> _Action item_:
Look through the records below and copy each line that includes the word "will".

> _Supplied entries_:

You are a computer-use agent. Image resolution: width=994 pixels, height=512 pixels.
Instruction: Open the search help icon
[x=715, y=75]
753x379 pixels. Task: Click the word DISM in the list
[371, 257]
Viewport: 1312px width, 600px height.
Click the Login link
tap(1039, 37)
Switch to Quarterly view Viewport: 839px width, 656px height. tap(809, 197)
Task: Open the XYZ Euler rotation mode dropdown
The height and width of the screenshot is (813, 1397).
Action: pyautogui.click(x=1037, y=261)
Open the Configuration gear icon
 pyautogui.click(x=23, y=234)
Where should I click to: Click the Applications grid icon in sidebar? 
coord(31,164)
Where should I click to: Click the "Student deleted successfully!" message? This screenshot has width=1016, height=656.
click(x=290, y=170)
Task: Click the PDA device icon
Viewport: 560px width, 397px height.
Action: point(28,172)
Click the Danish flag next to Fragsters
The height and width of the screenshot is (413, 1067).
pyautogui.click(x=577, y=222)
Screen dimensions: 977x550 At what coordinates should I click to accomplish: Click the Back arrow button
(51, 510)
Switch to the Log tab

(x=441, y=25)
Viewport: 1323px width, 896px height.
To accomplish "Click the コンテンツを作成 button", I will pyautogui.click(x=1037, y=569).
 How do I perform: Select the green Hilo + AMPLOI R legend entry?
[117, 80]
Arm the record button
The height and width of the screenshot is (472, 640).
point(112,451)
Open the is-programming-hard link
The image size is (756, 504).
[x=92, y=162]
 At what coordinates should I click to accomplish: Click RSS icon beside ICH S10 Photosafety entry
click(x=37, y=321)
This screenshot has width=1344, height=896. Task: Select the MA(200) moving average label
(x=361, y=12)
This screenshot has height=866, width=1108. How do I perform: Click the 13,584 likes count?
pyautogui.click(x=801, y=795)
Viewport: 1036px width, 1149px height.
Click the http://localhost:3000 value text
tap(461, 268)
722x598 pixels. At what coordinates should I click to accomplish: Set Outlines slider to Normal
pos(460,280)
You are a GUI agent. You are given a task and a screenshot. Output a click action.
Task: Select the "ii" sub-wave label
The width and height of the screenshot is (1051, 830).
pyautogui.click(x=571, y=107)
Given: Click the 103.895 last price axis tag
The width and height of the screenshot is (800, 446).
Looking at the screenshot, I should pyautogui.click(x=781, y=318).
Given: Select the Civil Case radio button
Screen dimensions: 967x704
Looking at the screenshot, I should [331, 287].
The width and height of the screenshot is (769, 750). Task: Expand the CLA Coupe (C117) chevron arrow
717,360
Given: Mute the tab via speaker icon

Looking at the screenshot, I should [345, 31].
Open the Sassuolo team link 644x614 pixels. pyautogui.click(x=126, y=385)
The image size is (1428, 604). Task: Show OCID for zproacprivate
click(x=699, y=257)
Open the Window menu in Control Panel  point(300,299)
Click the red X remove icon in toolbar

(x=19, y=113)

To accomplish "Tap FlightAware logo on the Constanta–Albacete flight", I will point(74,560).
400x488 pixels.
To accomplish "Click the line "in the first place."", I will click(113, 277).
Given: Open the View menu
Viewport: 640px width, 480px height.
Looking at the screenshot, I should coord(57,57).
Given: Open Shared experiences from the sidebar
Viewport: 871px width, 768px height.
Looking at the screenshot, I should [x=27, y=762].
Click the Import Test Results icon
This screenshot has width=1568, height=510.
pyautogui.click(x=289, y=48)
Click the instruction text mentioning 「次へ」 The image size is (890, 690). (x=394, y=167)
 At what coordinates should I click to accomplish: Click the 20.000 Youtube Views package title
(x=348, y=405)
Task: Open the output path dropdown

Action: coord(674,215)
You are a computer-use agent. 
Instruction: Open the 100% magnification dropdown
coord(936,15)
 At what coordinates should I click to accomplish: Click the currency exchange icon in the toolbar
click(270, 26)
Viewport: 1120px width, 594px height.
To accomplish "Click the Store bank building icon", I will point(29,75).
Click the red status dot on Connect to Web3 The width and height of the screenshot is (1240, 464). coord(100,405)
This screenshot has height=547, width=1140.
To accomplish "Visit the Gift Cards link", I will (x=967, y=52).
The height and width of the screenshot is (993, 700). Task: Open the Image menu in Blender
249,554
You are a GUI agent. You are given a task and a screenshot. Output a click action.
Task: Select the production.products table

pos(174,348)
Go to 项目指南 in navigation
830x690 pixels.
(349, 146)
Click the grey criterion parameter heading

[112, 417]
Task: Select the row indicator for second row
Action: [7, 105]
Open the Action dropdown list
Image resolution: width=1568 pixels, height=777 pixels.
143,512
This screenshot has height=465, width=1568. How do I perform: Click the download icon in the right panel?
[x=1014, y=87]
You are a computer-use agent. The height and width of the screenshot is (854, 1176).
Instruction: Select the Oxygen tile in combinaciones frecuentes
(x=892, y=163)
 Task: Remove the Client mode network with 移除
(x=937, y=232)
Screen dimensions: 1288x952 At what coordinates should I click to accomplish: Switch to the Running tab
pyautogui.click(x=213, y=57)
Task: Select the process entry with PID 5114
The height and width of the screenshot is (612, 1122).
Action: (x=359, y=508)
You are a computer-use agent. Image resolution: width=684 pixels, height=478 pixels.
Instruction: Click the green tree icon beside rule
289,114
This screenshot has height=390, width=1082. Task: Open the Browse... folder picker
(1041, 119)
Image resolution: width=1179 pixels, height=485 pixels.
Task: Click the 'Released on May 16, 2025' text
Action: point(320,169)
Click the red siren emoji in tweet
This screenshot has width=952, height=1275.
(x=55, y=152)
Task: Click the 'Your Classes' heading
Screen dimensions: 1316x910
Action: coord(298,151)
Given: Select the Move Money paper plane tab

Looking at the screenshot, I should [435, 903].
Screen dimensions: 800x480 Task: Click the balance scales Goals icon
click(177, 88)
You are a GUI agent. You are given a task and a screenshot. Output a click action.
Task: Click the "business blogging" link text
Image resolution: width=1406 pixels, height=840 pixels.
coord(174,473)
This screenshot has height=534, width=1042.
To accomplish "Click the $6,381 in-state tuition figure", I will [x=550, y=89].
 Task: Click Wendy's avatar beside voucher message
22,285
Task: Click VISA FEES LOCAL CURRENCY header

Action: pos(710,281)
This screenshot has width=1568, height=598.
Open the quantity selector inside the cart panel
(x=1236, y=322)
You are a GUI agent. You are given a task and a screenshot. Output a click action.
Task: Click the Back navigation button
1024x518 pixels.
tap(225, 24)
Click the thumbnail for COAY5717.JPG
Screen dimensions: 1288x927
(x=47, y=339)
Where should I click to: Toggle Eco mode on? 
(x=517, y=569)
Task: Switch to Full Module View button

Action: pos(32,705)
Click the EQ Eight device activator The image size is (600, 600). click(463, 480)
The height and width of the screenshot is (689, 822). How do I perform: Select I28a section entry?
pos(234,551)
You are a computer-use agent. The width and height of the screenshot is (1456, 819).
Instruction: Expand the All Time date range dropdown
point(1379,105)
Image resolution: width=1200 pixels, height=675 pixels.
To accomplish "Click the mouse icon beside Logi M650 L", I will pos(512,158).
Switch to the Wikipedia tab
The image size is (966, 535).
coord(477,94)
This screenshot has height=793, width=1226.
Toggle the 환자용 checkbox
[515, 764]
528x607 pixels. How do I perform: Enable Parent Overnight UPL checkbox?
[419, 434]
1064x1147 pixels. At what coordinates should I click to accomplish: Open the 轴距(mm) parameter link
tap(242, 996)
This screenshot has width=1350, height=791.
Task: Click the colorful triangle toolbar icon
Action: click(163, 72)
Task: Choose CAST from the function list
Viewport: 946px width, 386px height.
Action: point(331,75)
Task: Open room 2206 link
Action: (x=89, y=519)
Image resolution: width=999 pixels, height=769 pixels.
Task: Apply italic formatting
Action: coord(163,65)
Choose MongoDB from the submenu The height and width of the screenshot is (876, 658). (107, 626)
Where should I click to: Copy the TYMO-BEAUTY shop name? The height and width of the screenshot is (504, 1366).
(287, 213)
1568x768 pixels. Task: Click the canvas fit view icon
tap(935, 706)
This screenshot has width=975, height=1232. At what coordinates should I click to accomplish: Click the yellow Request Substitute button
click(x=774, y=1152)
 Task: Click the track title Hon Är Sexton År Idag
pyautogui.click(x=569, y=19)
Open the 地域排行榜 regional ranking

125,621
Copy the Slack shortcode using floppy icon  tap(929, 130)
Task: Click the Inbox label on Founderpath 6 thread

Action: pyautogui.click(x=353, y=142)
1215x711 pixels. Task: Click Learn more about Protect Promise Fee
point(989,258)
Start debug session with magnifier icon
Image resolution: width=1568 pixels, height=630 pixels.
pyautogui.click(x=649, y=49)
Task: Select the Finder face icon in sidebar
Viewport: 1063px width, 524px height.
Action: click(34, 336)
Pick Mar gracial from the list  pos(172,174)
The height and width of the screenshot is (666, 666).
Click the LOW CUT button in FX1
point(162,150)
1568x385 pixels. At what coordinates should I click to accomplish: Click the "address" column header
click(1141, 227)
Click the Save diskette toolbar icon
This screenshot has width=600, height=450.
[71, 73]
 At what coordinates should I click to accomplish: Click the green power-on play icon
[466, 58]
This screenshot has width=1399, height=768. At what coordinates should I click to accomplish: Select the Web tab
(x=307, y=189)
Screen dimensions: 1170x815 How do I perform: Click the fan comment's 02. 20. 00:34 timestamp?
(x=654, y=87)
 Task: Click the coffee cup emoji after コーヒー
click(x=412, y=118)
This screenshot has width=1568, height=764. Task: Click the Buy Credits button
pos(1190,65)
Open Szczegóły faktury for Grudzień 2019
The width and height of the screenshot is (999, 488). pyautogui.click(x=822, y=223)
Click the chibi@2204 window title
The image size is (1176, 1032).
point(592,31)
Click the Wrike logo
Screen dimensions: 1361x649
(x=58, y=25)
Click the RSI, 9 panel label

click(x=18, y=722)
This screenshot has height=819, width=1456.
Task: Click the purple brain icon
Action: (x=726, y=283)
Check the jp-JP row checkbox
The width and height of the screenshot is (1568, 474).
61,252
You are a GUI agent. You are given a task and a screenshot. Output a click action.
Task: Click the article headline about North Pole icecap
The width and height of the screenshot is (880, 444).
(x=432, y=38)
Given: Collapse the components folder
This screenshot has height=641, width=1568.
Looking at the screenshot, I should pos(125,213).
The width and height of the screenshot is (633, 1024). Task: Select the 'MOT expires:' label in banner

> _Output for this task_:
To accomplish "Click the コンテンツを作成 button", I will pyautogui.click(x=1037, y=569).
To accomplish "Tap FlightAware logo on the Constanta–Albacete flight", I will point(74,560).
To accomplish "Click the line "in the first place."", I will click(113, 277).
To accomplish "Click the Store bank building icon", I will point(29,75).
To accomplish "Visit the Gift Cards link", I will (x=967, y=52).
To accomplish "Click the $6,381 in-state tuition figure", I will [x=550, y=89].
To accomplish "Click the mouse icon beside Logi M650 L", I will pos(512,158).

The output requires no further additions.